Photo by Timothy Greenfield Sanders.
Midori is a visionary artist, activist and educator who explores and builds connections between music and the human experience. In the four decades since her debut with the New York Philharmonic at age 11, the “simply magical” (Houston Chronicle) violinist has performed with many of the world’s most prestigious orchestras and has collaborated with world-renowned musicians including Leonard Bernstein, Yo-Yo Ma, and many others. Midori is the Artistic Director of Ravinia Steans Music Institute’s Piano & Strings program; summer 2024 is her first year in that role.

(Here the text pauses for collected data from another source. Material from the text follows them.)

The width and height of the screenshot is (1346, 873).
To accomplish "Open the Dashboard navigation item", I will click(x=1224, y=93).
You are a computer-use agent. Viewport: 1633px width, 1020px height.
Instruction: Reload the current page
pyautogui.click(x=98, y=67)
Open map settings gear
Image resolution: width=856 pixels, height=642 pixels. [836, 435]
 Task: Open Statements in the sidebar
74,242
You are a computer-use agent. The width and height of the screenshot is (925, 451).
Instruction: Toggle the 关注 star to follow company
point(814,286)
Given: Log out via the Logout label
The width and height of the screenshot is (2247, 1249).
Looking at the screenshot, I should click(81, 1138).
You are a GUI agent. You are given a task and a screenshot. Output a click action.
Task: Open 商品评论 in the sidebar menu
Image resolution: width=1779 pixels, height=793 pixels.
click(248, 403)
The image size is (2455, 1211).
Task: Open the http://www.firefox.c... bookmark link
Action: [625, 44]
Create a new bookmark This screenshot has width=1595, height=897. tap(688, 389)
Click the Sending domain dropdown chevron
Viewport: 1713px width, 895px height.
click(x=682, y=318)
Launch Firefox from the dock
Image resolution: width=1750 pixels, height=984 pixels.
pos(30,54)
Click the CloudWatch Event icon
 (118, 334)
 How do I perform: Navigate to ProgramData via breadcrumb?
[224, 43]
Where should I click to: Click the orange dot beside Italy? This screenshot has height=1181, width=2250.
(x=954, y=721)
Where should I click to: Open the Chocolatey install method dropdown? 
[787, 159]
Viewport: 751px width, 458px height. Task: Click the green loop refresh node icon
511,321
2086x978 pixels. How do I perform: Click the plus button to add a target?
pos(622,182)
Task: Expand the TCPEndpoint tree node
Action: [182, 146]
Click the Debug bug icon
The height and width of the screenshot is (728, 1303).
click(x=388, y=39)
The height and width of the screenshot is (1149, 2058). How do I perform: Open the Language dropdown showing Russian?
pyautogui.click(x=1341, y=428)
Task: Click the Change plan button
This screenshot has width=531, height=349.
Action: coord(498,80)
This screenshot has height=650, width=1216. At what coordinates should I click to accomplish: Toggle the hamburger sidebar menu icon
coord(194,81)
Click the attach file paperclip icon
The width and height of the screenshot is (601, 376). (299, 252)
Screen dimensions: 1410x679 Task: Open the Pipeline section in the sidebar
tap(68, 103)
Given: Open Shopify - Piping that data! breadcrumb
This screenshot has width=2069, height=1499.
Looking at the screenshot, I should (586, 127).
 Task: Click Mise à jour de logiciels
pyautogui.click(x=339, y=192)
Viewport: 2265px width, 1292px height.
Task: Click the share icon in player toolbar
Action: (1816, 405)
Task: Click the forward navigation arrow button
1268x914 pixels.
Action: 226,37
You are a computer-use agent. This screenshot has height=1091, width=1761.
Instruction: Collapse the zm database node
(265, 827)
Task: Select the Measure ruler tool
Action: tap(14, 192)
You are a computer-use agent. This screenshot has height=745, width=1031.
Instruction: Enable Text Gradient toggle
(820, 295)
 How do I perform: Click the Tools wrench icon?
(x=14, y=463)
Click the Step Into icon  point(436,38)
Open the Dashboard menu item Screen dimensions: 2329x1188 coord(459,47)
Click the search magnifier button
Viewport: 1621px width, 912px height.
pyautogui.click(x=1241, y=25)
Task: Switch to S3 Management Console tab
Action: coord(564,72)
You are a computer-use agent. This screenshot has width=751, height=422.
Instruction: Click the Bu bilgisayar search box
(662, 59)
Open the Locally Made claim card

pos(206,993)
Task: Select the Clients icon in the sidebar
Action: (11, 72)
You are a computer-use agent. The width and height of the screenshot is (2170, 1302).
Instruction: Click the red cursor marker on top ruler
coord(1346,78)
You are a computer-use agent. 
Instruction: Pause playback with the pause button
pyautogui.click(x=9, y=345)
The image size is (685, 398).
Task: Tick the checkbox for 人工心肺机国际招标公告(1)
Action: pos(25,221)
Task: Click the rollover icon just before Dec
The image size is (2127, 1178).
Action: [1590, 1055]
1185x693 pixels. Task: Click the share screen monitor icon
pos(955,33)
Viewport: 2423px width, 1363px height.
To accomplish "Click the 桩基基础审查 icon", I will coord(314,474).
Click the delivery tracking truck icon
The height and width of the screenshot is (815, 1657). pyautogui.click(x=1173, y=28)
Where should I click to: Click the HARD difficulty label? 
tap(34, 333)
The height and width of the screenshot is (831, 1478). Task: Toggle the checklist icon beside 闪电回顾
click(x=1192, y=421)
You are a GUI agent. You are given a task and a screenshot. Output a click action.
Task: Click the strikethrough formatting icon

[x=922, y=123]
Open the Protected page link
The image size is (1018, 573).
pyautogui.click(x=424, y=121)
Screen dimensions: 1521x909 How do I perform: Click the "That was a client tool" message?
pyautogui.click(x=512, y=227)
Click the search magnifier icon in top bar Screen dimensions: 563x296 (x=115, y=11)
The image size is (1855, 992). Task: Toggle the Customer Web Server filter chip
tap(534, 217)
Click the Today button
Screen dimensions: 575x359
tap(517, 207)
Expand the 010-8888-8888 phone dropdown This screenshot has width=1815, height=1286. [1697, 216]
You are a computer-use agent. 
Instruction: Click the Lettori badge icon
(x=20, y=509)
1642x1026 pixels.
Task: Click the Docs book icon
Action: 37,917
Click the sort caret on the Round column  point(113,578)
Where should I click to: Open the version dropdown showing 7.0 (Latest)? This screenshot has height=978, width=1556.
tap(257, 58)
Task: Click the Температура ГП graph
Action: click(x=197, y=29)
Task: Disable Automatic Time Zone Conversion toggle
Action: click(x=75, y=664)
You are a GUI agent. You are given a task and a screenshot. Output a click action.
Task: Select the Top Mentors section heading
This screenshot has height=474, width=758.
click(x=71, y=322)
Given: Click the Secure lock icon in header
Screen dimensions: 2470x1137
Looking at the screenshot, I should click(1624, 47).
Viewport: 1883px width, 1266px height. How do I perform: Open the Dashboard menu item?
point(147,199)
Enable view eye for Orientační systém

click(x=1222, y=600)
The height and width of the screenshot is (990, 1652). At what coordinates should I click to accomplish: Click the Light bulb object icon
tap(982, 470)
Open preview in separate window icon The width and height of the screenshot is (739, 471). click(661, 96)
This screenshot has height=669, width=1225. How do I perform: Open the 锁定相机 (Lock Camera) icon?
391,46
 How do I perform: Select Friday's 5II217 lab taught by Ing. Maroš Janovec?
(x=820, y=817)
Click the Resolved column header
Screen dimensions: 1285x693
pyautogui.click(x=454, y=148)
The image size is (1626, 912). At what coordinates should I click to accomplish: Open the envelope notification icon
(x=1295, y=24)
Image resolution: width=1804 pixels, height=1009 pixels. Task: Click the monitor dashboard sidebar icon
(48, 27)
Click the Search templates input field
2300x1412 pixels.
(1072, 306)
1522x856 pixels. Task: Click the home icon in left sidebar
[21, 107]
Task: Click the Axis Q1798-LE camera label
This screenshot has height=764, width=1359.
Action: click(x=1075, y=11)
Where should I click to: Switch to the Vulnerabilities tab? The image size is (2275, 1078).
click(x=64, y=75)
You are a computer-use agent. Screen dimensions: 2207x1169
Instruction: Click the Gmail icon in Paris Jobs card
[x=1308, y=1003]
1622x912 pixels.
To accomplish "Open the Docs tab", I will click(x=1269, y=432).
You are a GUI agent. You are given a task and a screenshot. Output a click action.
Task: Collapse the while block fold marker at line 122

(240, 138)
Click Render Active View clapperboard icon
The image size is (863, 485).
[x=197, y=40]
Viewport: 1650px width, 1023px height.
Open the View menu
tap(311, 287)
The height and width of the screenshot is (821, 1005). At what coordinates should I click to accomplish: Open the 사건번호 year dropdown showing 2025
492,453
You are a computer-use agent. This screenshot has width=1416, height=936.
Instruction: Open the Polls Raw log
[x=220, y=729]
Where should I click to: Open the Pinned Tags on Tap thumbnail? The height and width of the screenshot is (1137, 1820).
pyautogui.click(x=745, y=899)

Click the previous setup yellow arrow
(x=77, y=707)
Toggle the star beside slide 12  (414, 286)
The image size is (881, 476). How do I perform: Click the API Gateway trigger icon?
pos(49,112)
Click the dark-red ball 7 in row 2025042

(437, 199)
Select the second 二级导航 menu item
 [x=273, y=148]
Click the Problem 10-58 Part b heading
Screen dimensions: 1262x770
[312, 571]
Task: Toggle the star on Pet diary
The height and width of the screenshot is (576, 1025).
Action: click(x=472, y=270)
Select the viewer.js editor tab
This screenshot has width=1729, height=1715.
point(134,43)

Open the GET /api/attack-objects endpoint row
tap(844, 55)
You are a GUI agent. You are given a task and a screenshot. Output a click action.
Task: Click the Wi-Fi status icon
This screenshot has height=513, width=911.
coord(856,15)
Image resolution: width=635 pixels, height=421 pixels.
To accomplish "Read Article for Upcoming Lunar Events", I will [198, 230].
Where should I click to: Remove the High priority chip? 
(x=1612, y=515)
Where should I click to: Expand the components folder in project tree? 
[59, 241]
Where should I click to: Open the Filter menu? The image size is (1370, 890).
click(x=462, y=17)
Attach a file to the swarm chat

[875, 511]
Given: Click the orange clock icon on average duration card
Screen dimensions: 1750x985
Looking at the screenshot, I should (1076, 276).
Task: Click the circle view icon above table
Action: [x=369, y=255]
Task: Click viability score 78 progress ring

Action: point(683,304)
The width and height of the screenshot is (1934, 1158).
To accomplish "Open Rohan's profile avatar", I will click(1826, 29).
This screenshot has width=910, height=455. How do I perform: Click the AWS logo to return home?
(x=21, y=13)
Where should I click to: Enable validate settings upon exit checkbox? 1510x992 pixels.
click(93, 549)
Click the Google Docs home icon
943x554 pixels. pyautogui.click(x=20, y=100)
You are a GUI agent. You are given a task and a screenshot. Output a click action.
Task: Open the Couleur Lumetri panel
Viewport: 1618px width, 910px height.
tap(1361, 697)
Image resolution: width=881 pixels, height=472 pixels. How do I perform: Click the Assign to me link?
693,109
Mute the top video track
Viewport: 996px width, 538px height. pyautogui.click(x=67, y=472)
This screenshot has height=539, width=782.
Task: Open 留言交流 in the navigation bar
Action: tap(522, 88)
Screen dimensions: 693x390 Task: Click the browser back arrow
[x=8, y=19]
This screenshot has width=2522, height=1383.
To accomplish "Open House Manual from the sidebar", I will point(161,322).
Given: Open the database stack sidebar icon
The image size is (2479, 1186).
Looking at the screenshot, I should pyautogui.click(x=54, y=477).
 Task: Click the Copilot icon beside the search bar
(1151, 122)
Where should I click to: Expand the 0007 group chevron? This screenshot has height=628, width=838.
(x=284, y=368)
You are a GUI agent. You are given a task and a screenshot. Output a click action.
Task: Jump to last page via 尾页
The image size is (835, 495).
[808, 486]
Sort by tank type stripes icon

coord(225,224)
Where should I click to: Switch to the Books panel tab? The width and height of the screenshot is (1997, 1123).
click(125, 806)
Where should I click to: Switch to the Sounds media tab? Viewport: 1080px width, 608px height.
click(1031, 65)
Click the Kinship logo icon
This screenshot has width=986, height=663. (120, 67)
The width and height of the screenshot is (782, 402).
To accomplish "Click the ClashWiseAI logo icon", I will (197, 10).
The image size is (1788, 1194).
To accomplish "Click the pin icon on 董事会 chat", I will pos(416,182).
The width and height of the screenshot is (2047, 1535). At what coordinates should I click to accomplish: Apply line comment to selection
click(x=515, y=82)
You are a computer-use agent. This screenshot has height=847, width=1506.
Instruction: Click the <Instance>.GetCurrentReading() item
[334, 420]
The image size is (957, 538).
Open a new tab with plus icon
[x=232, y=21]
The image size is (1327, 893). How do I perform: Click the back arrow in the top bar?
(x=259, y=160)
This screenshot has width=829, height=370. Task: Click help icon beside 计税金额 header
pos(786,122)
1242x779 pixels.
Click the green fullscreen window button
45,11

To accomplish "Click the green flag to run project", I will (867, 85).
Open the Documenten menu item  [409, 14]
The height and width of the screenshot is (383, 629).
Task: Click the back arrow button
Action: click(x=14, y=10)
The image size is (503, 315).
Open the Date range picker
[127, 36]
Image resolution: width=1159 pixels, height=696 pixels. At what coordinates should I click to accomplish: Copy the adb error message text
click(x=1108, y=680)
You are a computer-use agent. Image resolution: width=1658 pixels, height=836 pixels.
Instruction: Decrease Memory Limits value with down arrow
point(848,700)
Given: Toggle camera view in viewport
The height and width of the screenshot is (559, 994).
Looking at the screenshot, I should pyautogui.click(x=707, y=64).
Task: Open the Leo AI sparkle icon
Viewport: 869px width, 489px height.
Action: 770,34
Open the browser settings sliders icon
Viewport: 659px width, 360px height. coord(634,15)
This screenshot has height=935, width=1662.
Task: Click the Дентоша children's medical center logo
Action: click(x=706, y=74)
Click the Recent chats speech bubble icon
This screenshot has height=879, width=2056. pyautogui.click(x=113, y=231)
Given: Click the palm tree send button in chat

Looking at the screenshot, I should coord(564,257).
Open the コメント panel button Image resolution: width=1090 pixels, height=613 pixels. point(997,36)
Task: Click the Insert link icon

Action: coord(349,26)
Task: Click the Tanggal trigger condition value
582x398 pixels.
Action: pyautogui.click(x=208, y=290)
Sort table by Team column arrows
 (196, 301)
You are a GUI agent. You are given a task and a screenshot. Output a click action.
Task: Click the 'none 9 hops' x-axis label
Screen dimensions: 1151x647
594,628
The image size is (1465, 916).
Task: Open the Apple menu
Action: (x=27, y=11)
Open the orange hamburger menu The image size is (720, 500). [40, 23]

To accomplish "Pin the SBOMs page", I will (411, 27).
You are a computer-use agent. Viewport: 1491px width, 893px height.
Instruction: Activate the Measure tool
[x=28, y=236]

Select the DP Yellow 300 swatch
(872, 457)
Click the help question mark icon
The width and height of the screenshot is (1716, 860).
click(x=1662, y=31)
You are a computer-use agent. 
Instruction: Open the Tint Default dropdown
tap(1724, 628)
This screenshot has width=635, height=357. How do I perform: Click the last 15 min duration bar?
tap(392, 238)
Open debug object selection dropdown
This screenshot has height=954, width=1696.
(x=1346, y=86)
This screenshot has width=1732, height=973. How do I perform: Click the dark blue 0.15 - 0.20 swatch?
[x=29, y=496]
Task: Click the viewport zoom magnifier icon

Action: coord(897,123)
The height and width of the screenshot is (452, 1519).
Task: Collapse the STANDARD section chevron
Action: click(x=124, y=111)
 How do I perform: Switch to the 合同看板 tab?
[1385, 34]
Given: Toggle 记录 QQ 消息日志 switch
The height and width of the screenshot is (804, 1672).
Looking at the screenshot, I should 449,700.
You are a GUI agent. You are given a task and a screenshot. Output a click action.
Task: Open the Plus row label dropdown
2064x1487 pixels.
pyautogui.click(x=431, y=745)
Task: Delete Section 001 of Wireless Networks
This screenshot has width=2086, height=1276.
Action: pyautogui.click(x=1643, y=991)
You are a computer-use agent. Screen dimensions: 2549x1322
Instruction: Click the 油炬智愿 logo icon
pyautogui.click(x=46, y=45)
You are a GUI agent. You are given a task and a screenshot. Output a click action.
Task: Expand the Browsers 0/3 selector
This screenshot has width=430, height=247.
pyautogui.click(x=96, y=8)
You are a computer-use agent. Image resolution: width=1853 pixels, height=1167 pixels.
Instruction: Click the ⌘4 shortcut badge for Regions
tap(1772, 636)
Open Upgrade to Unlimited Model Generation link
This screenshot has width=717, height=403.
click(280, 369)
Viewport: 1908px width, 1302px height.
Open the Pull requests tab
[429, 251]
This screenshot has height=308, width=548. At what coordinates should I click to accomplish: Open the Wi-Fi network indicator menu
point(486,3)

This season, she premieres Spirituals — a new work written for her by Che Buford — on a recital program, with pianist Özgür Aydin, at the Edinburgh Festival; the 92nd Street Y, New York; the Celebrity Series of Boston; San Francisco Performances; and the Colburn Celebrity Series. Other highlights of Midori’s 2024–2025 season include appearances with the Boston Symphony Orchestra, Los Angeles Philharmonic, Louisville Orchestra, Seattle Symphony, and Oklahoma City Philharmonic.
Outside the U.S., she performs with the Vienna Philharmonic under Andris Nelsons in Vienna and on tour in Japan and Korea (Prokofiev’s First Violin Concerto); she appears twice in the spring of 2025 at the Berlin Philharmonic Hall, with the German National Youth Orchestra in May, performing Glanert’s Second Violin Concerto, and with the Deutsches Symphonie-Orchester Berlin (DSO) in June, performing Dvořák’s Violin Concerto. She also joins the Orchestre de la Suisse Romande under Jonathan Nott, performing Sibelius’s Violin Concerto on a tour of Spain, and has concert appearances in Geneva, Köln and Nürnberg, as well as Mumbai, Istanbul, Izmir and Colombo.
Deeply committed to furthering humanitarian and educational goals, Midori has founded several non-profit organizations; the New York City-based Midori & Friends and Japan-based MUSIC SHARING have both been active for over three decades. For the Orchestra Residencies Program (ORP), which supports youth orchestras, Midori commissioned a new work from composer Derek Bermel, Spring Cadenzas, that was premiered virtually during the COVID lockdown and continues to be performed; this season, she is working on creating a video recording of the work to be accompanied by a tutorial. ORP also worked recently with the Afghan Youth Orchestra, which relocated to Portugal in order to continue operating. Midori’s Partners in Performance (PiP) helps to bring chamber music to smaller communities in the U.S. In recognition of her work as an artist and humanitarian, she serves as a United Nations Messenger of Peace and was named a Kennedy Center Honoree in 2021.
Born in Osaka in 1971, she began her violin studies with her mother, Setsu Goto, at an early age. In 1982, conductor Zubin Mehta invited the then 11-year-old Midori to perform with the New York Philharmonic in the orchestra’s annual New Year’s Eve concert, where the foundation was laid for her subsequent career. Midori is the Dorothy Richard Starling Chair in Violin Studies at the Curtis Institute of Music in Philadelphia. She is the recipient of honorary doctorates from Smith College, Yale University, Longy School of Music and Shenandoah University, and of the 2023 Brandeis Creative Arts Award from Brandeis University.
She plays the 1734 Guarnerius del Gesù ‘ex-Huberman’ and uses four bows – two by Dominique Peccatte, one by François Peccatte and one by Paul Siefried.